セルフケアは、高額なウェルネスリトリートや手の込んだモーニングルーティン、1時間に及ぶ瞑想などを伴う、一大産業へと発展した。しかし、大半の働く大人にとって、こうした理想化された儀式は、未処理のメール、介護や育児などの負担、締め切り、そして単純に1日の時間が足りないという現実の壁にぶつかってしまう。
実際、最高のパフォーマンスを追い求めて複数のメンタルヘルス・ウェルネスプロトコルを同時に積み重ねる「ウェルネス・マクシング(過剰なウェルネス追求)」のトレンドは、ウェルネスをやりすぎていると一部の専門家は指摘する。そして、それは皮肉にも、実現しようとしているバランスそのものを損なっている。
皮肉なことに、セルフケアを実践しなければならないというプレッシャー自体が、新たなストレス要因になり得る。慢性的なストレスが燃え尽き症候群や生産性の低下、身体的・精神的健康の悪化を招くことは、これまでの研究で一貫して示されている。それにもかかわらず、多くの人がセルフケアには多大な時間とエネルギーの投資が必要だと思い込み、完全に諦めてしまっている。
アートセラピストであり、クリエイティブ・ウェルネスのプラットフォーム「Davincified(ダヴィンチファイド)」の創設者であるエレニ・ニコラウ博士(Dr. Eleni Nicolaou)によれば、それは誤った捉え方だという。「セルフケアは、何かを『増やす』ことと結びつけられるようになってしまった」とニコラウは指摘する。「しかし、忙しい人々にとって、1日の中にまた別の大きな儀式を加えることは解決策にならない。本当の価値は、最も過酷な日にさえ、誰もが取り入れることのできる、小さく一貫した瞬間の中にある」
勤務中にできる、手軽な7つのセルフケア習慣
筆者は過去に、キャリアで成功するための足場として日々のルーティンの重要性を論じた。実際に、科学もその見解を支持している。行動科学の研究者たちは、一貫して行われる小さな習慣は、高いモチベーションを必要とする野心的なルーティンよりも持続可能であることを古くから見出している。毎日繰り返される小さな行動は、やがて自動化され、劇的なライフスタイルの刷新よりもはるかに維持しやすくなる。

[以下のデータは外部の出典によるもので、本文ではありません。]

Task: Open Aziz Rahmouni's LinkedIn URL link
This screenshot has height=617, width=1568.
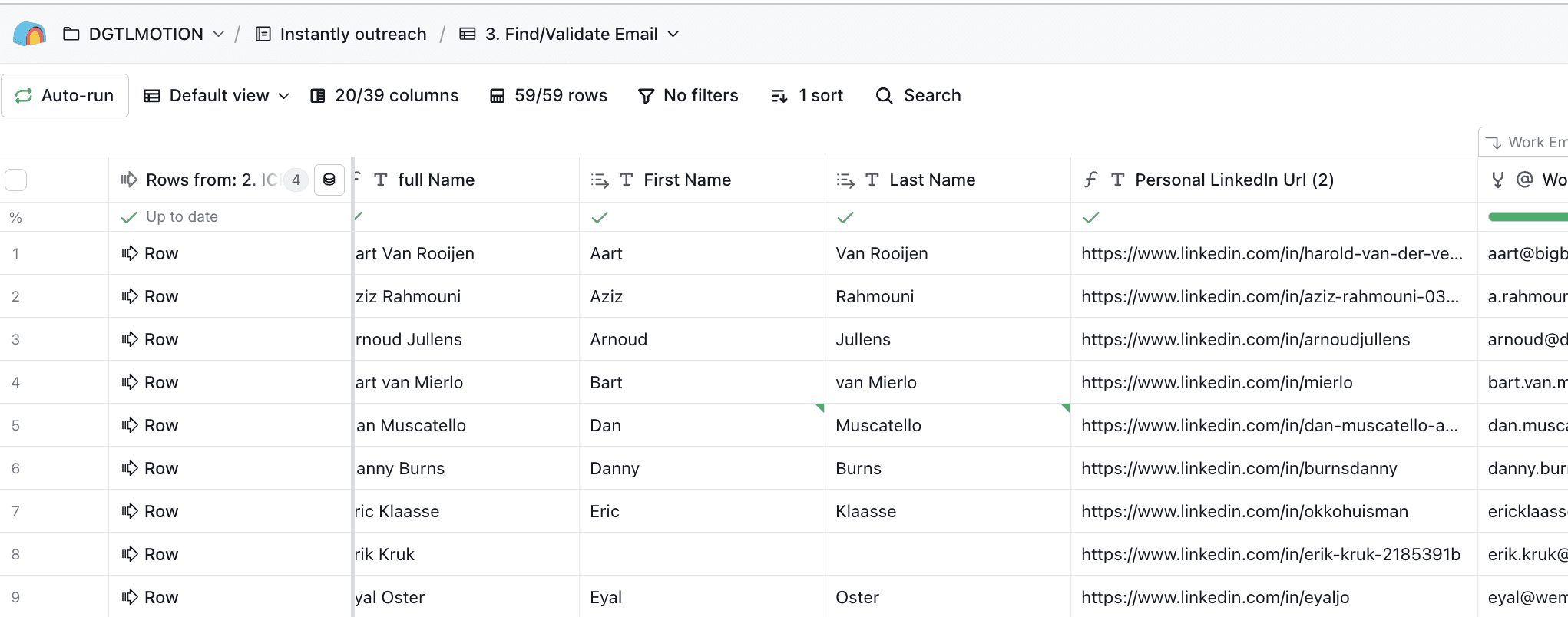Action: 1269,296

毎日さらに1時間を捻出する方法を問うよりも、次の問いを立てる方が賢明かもしれない。「神経系をリセットするために、5分間で何ができるか」。ニコラウが推奨する、科学的根拠に基づく7つの実践法を紹介する。
1. 5分間の静寂を自分に与える
多くの人は、メッセージやメール、SNSの通知を同時にチェックしながら、次の会議へと次々に移動している。これでは脳が休まる暇がない。隙間時間があるたびにスマートフォンに手を伸ばすのではなく、5〜10分間静かに座ったり、窓の外を眺めたり、ただ心を落ち着かせたりすることをニコラウは推奨している。
「脳が情報を処理し、回復するためにはダウンタイムが必要だ」とニコラウは説明する。「わずか数分間の静寂でも効果はある」。神経科学者たちの研究によると、覚醒時の休息時間は、脳が記憶を定着させ、情報を処理し、持続的な注意力から回復するのを助けるという。